Data extracted from a collection
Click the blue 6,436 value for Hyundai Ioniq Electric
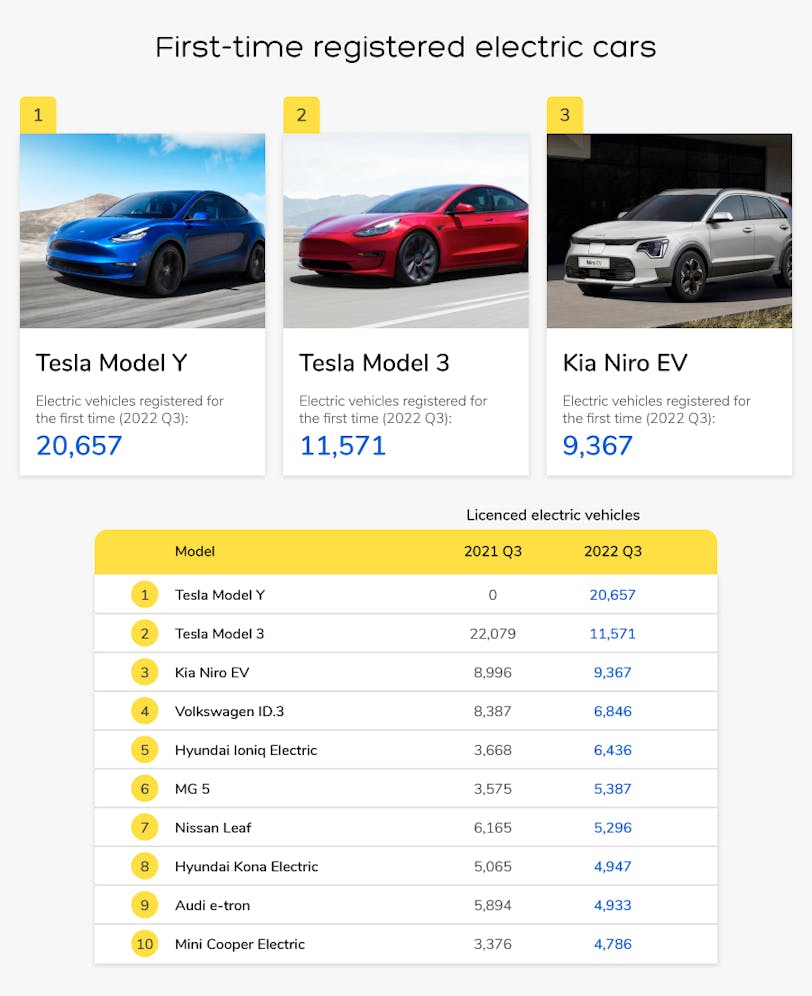 [613, 750]
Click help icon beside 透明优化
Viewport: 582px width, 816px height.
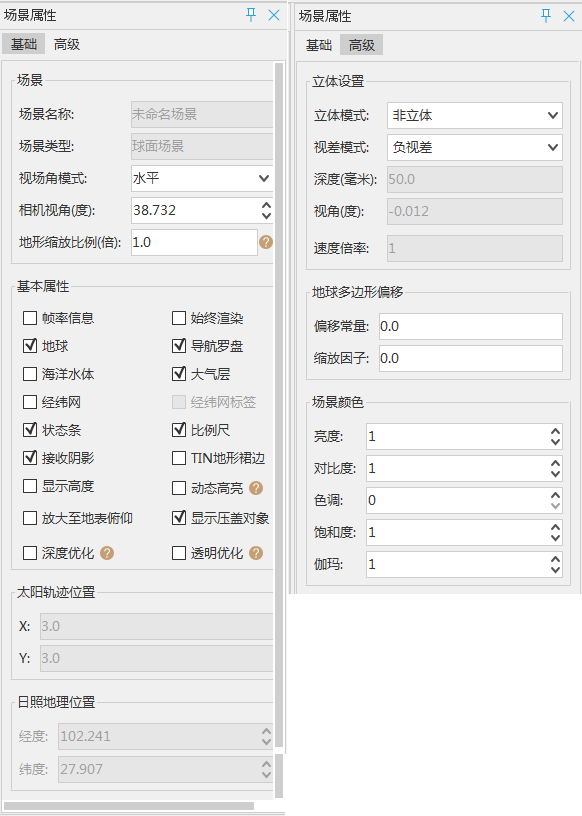256,553
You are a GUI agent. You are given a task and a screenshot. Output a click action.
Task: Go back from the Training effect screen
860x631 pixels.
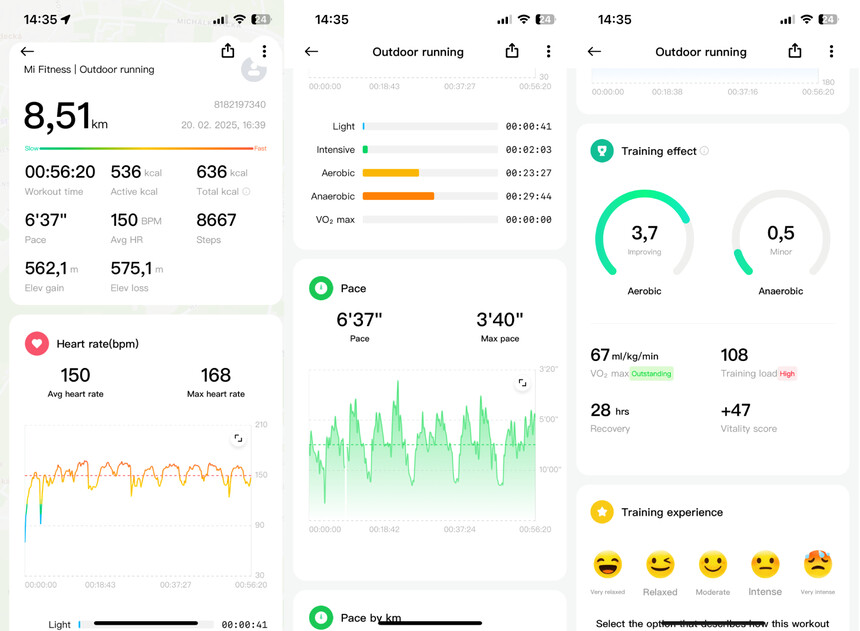coord(594,51)
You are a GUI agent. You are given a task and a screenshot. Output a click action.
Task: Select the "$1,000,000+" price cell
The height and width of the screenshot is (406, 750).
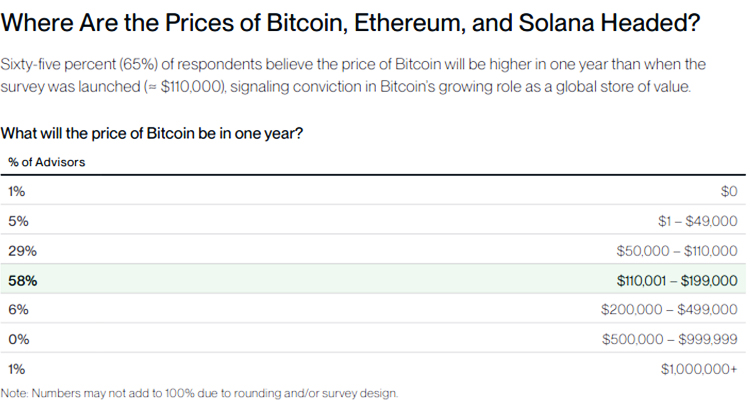pyautogui.click(x=699, y=369)
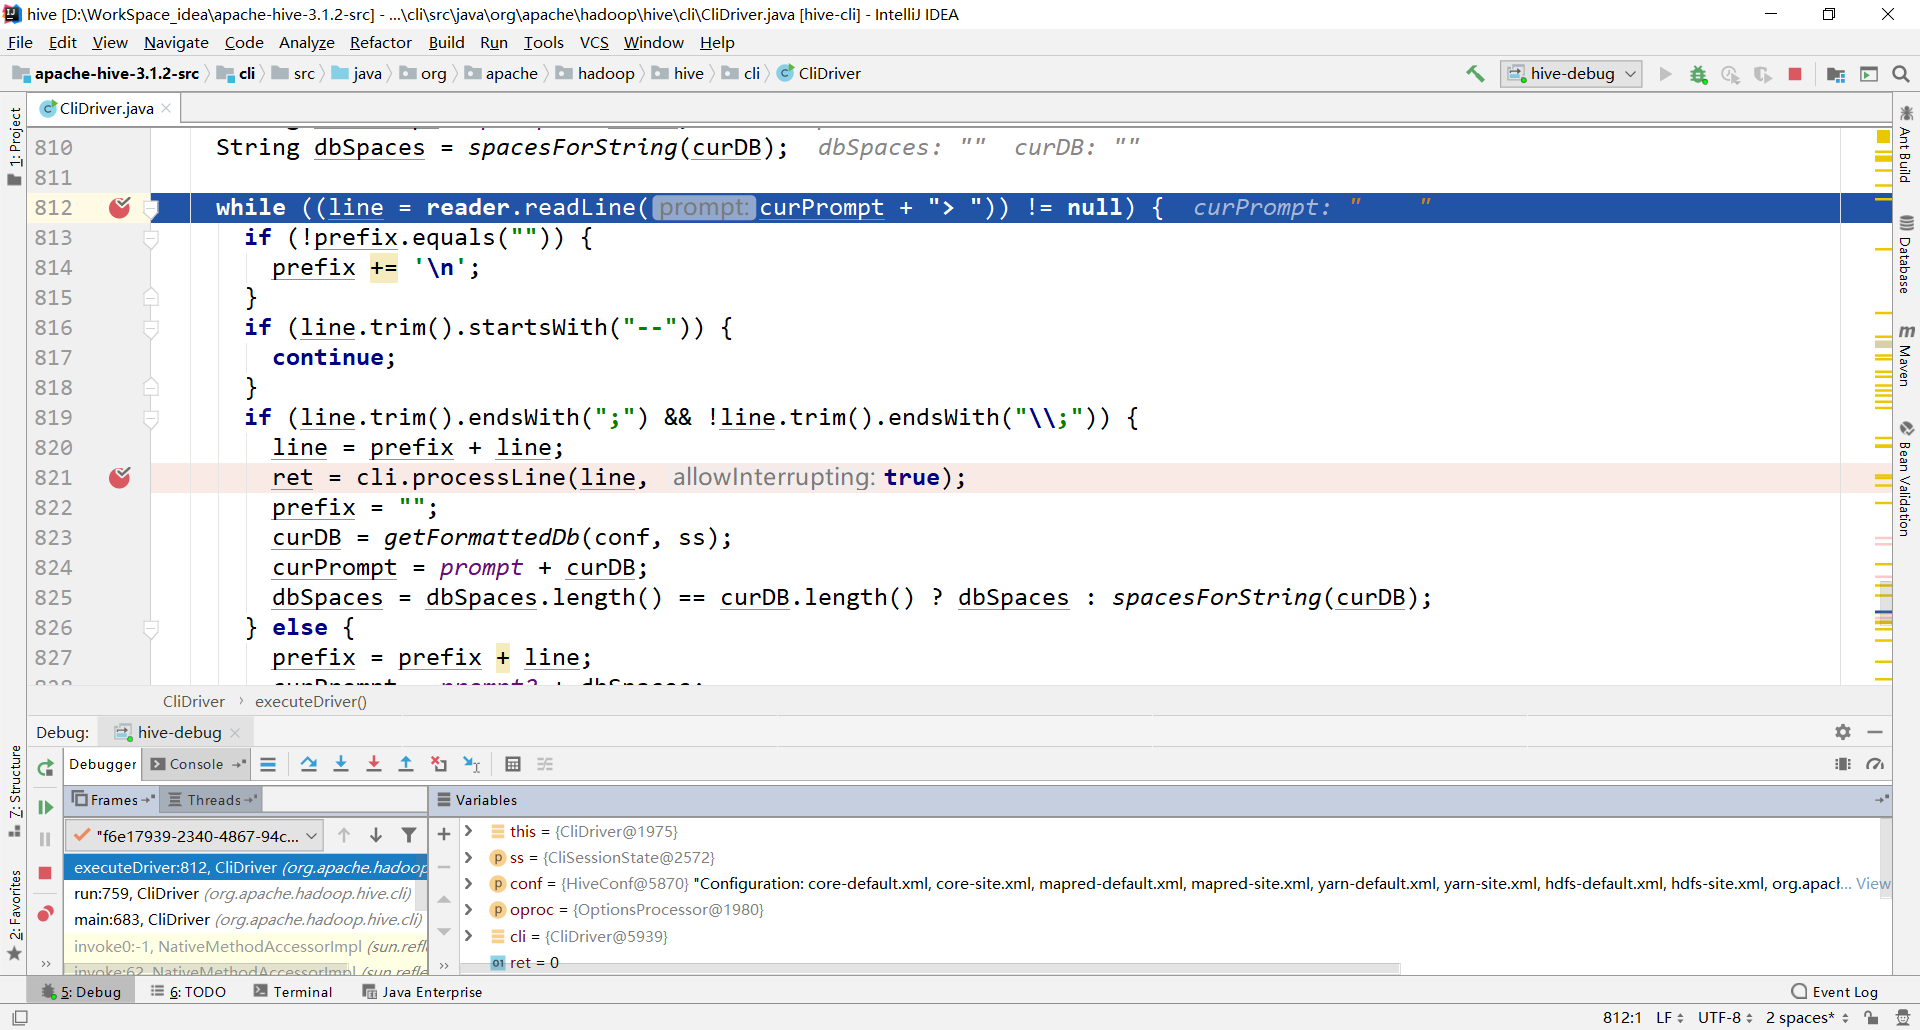The height and width of the screenshot is (1030, 1920).
Task: Toggle the breakpoint on line 821
Action: tap(120, 477)
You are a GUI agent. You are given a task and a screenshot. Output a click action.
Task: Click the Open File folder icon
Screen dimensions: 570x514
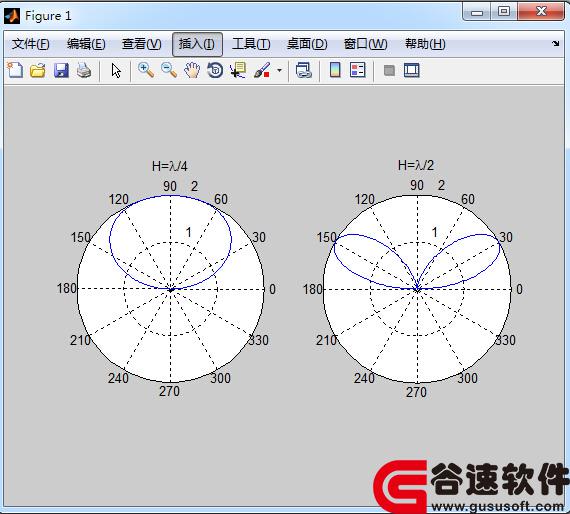[38, 70]
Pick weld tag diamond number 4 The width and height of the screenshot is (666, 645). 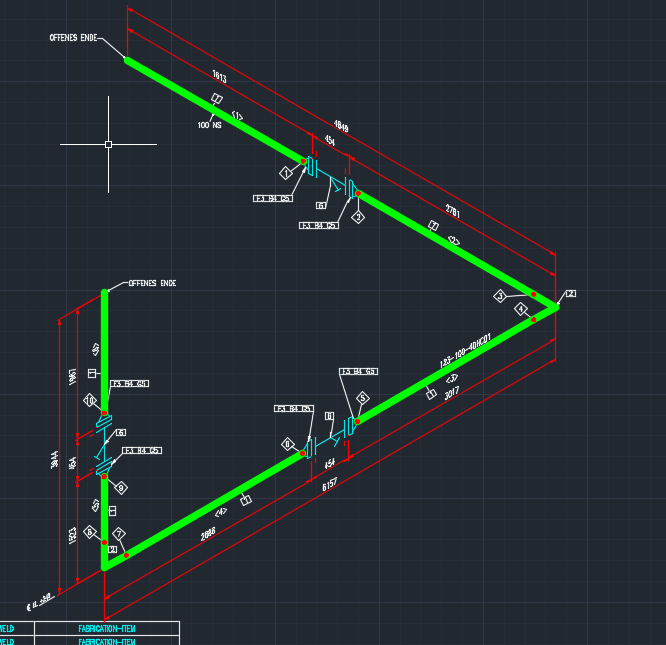click(521, 309)
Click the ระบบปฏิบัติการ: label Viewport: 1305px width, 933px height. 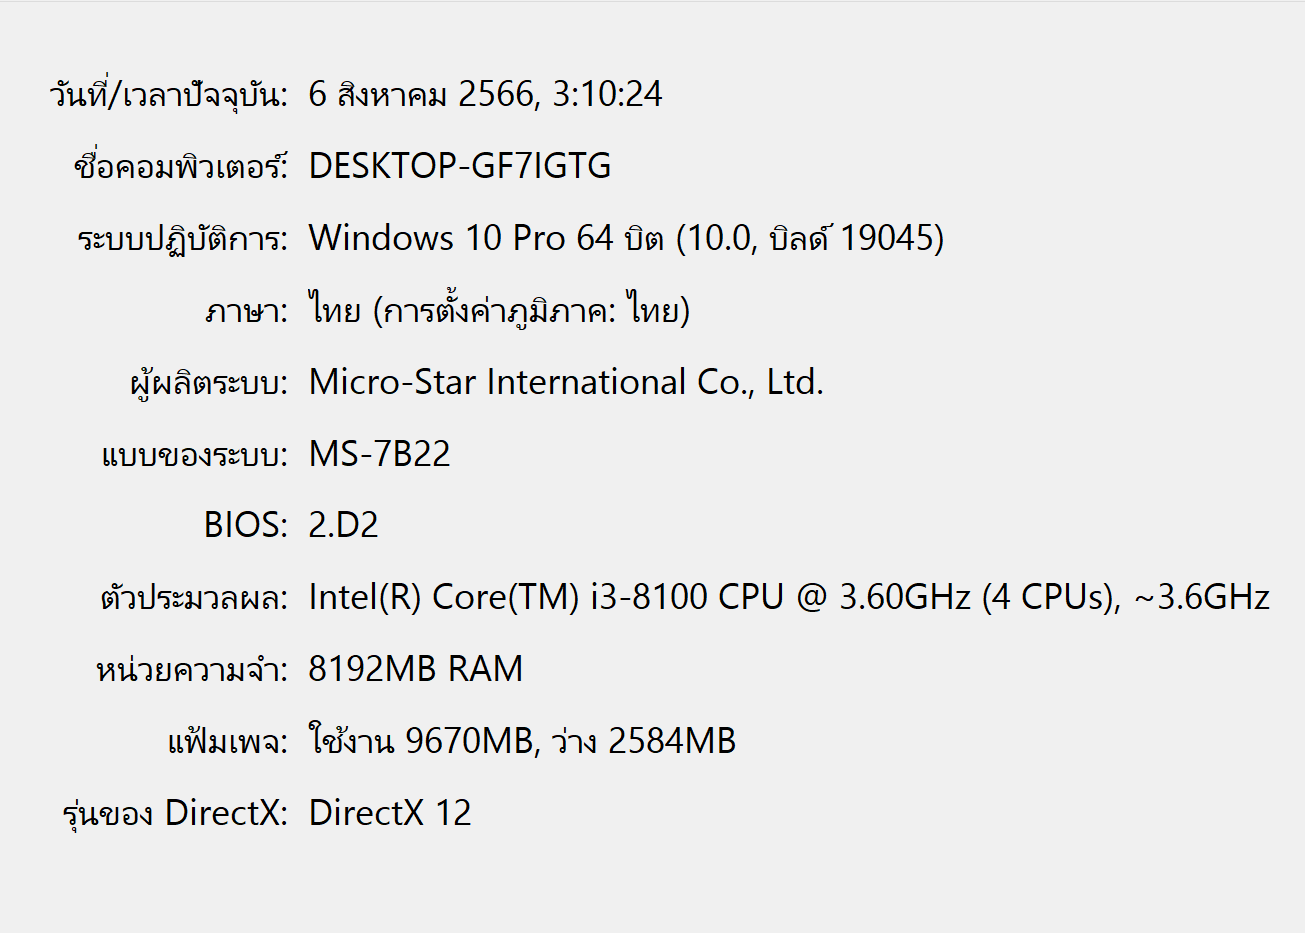click(182, 239)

▸ **Task prompt**
Each line that contains the string "icon" should be copied from the data above.

▸ **Solved exercise**
Click help icon beside 透明优化
Task: Click the Open File folder icon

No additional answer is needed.